The San Jose Mercury Journal’s Tim Kawakami published his annual NBA No Defense Squad earlier today for the 7th year in a row, and along with recognizing such D-phobic stars as James Harden, Monta Ellis and Gordon Hayward, Cavs PG Kyrie Irving was dubbed the Association’s No-Defense Player of the Year. Though acknowledging that Irving might not be nearly as bad as say, Jimmer Fredette, Kawakami stresses, “this is not just about pure poor footwork and vision. This award is largely about willful indifference to defense. This is about bad defense by omission. On purpose.”

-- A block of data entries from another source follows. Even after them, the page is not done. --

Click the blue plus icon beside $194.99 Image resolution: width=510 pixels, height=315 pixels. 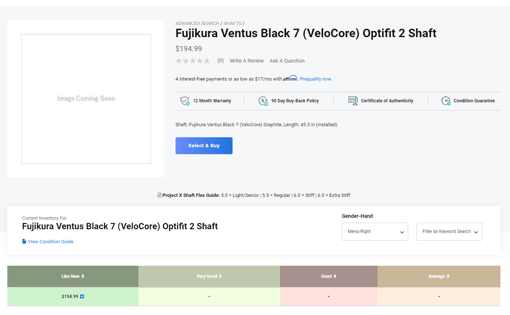click(82, 296)
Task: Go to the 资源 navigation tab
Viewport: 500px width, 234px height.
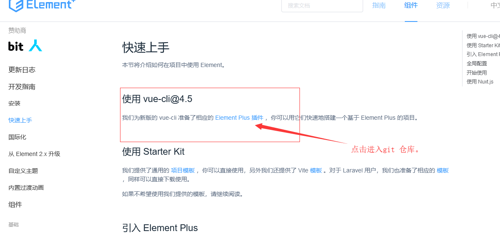Action: (x=443, y=5)
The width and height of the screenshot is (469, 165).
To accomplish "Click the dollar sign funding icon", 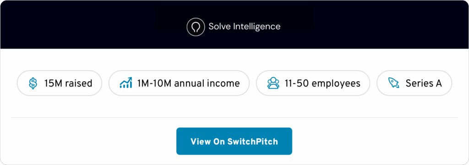I will (33, 83).
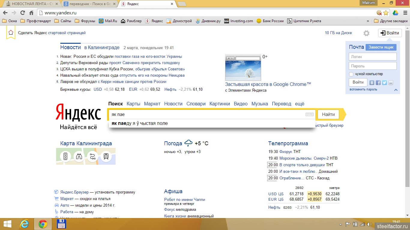Viewport: 410px width, 230px height.
Task: Select the 'Перевод' service tab
Action: [x=281, y=104]
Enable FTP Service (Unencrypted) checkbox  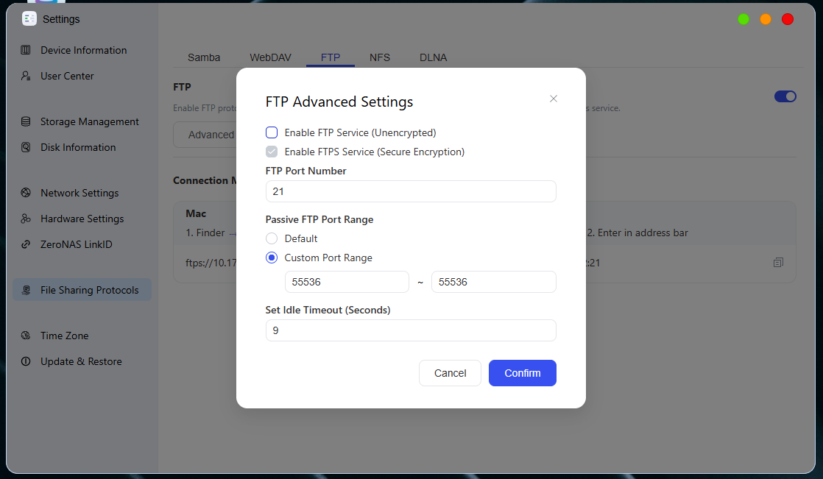click(x=272, y=132)
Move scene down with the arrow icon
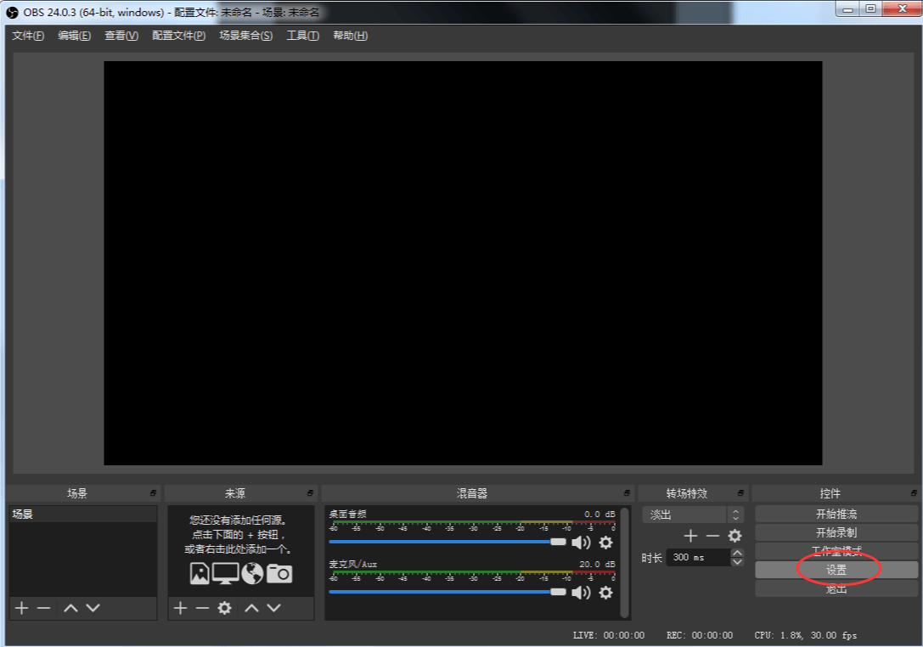Image resolution: width=923 pixels, height=647 pixels. [93, 608]
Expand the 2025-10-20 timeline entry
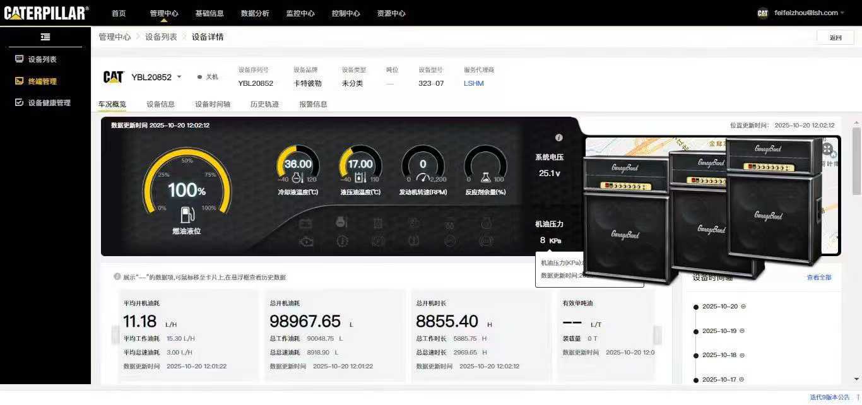The width and height of the screenshot is (862, 405). pyautogui.click(x=743, y=307)
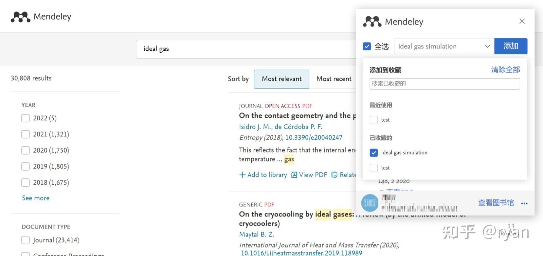This screenshot has width=543, height=256.
Task: Open more options via the three-dot icon
Action: tap(524, 203)
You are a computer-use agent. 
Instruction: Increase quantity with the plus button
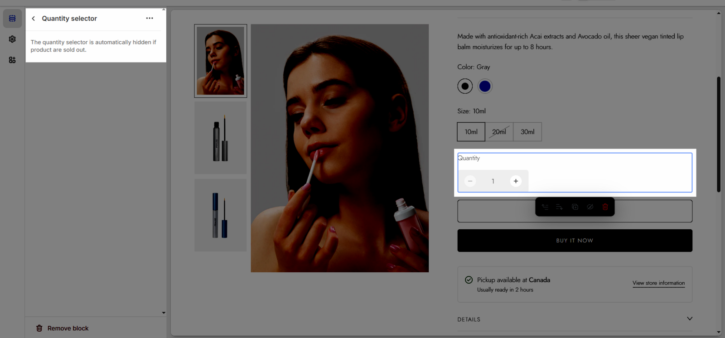(x=516, y=181)
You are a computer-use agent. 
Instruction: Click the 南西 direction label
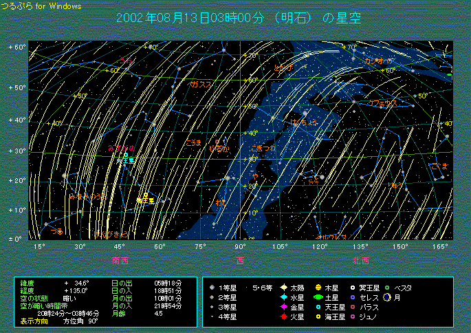(x=120, y=260)
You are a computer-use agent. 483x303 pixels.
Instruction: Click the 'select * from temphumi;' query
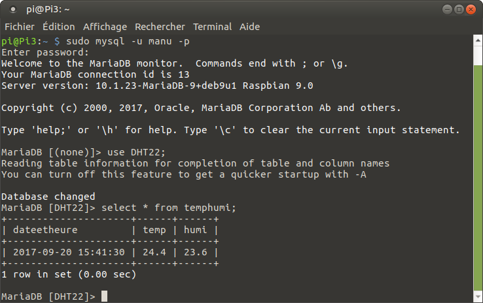point(169,208)
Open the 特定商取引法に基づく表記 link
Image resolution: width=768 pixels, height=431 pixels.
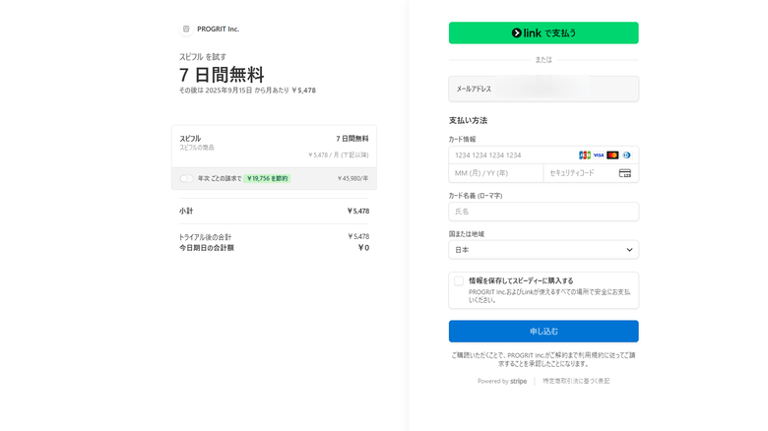click(576, 381)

Nothing kills a team (in my opinion) more than an important player who plays atrocious D just because he knows nobody will hold him accountable for it.
He has all the classic weaknesses: Irving allows himself to get bumped by every screen that comes his way and then gives up on the play if and when he does, he is lousy on the ball, he’s weak in transition D, and when he is off the ball in half-court defense, he is just as likely to lose his man for a back-door lay-up as he is to forget who actually was guarding, anyway.
I’m not sure if this adds up to him being much more than a borderline star at any point in his career. That’s how bad he is on defense.
When you’re supposed to be the NBA’s next point guard superstar and Jarrett Jack looks like a defensive stopper next to you, and Matthew Dellavedova as a rookie is so much more valuable in real terms than you…
Well, you are a deserving No-Defense Player of the Year, that’s what you are. Congratulations, Kyrie!